Abstract

The sense that the Dengist era is coming to an end in China is not limited to the prospect of Deng Xiaoping's imminent death, an event that appears all the closer with Xiao Rong's public disclosure that her father can no longer walk. Indeed, in many ways the Deng Xiaoping era and the period's central struggle between reformers and conservatives came to a close with the crackdown in 1989. Since then, an uncertain period of transition has seen the old conservative-reformer dynamic accompanied and gradually superseded by new and more complex tensions over how to manage the consequences of reform while guiding the process of marketization. Indeed, in this post-Tiananmen era, the question is not so much whether to reform as to how to hold on in the face of reform. Reforms have brought tremendous benefits to China but the costs and dislocations are not negligible.
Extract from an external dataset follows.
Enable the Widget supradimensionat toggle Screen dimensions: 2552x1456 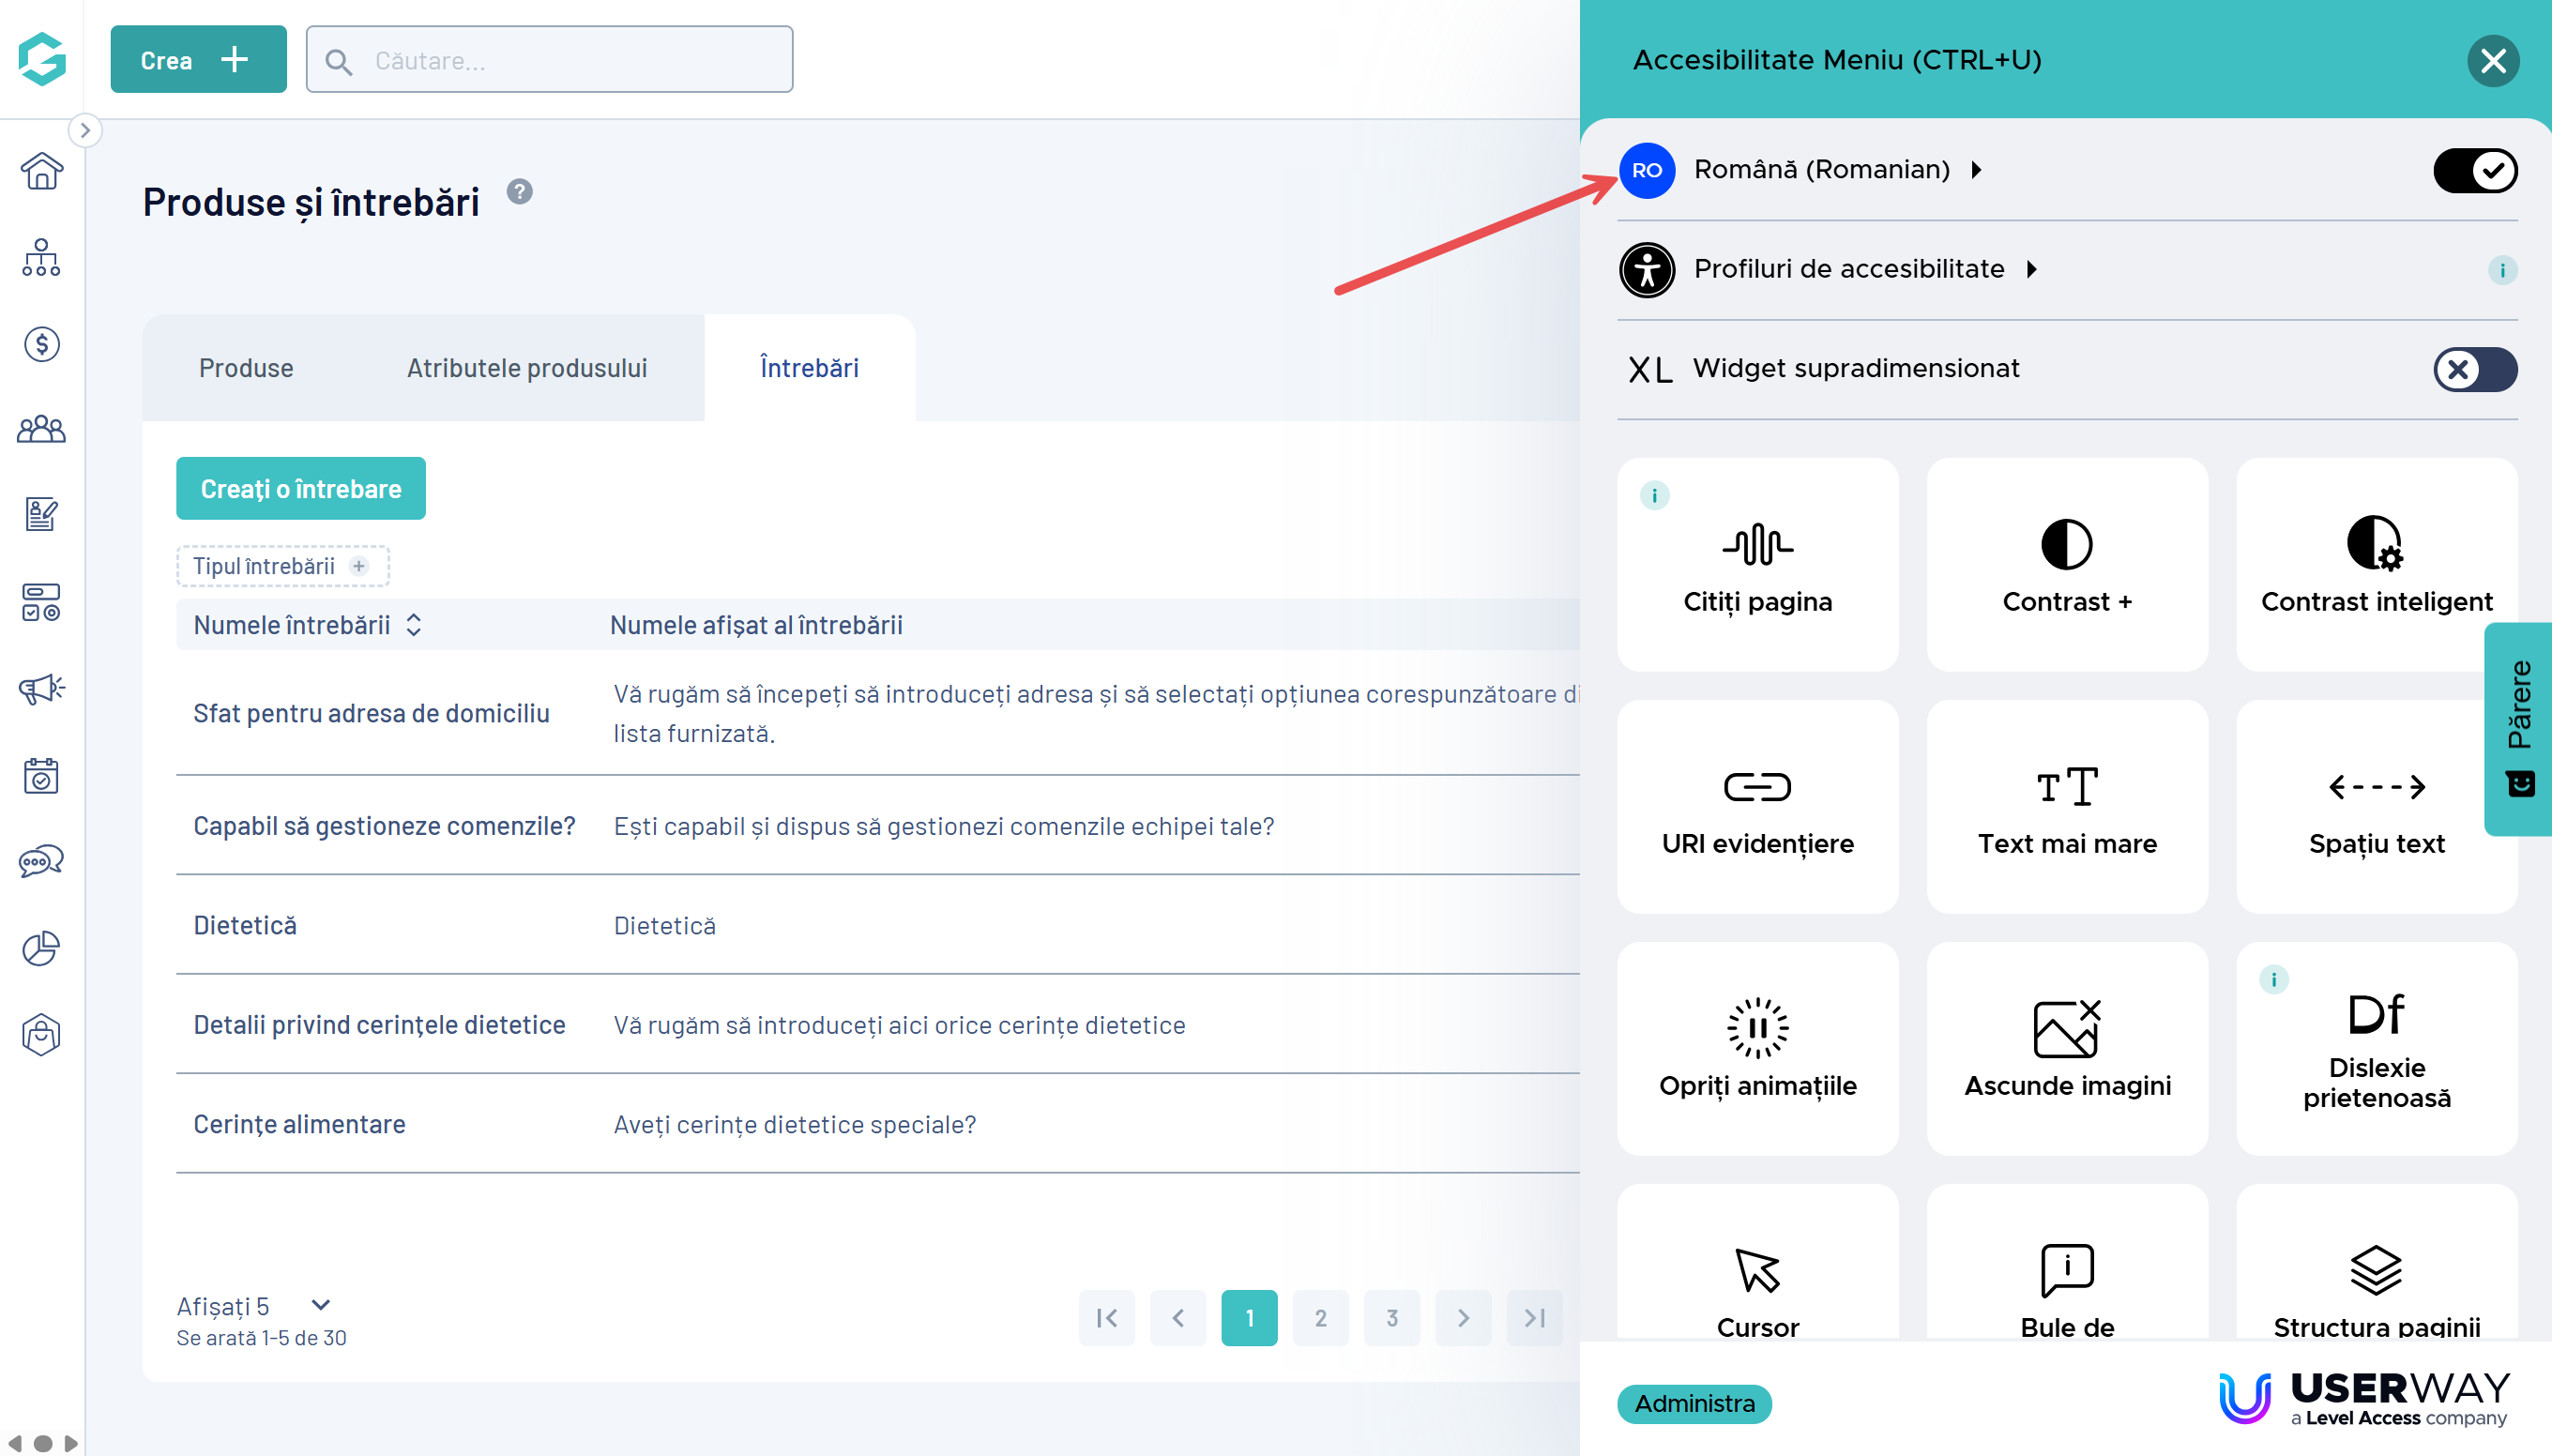(x=2474, y=369)
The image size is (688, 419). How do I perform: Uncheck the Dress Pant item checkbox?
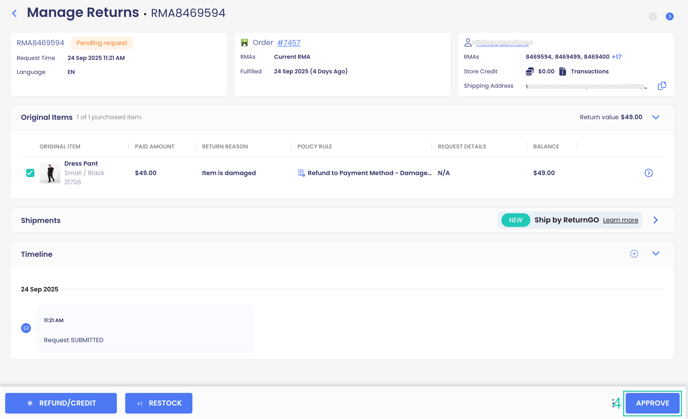click(30, 173)
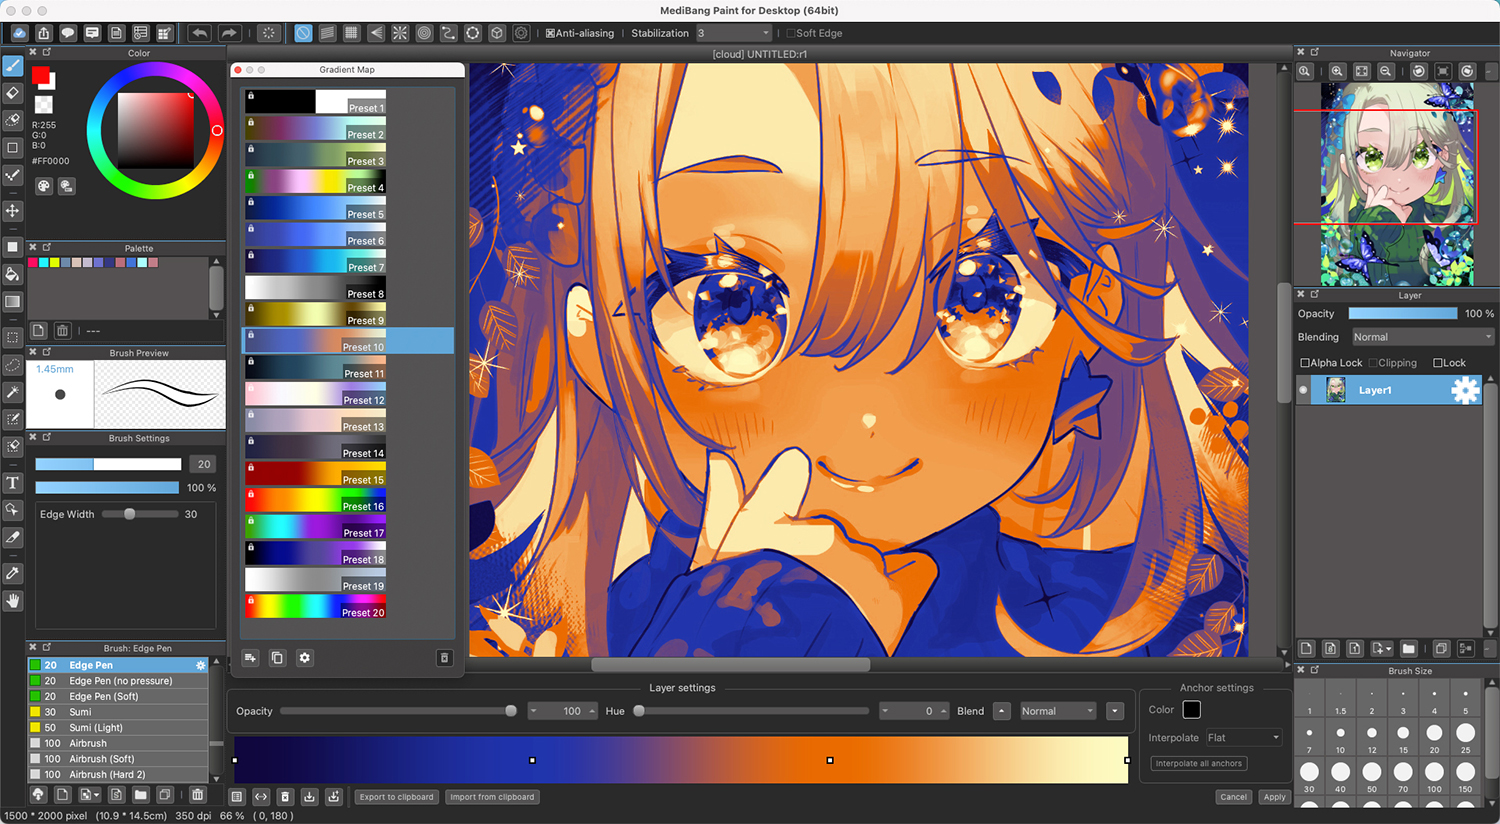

The rural riots of 1992 and 1993 underscored the continuing and, in some areas, worsening problems in the agricultural sector. Although the riots clearly caught the attention of the leadership, the central government lacks the resources to address the problems of the countryside in a fundamental way. As a result, the income gap between the interior and the coast will inevitably increase, and growing numbers of peasants will seek their livelihood by migrating to the already overcrowded cities. At the same time, the decline in state-owned enterprises appears to be reaching a crisis point at which a choice will have to be made between large-scale layoffs and mounting state subsidies. Moreover, social issues such as crime and corruption appear to be eating ever more deeply into China's social fabric. The decline of ideology has accompanied reform from the beginning but Tiananmen exposed the loss of faith, and the search for some unifying system of belief seems to have intensified since then.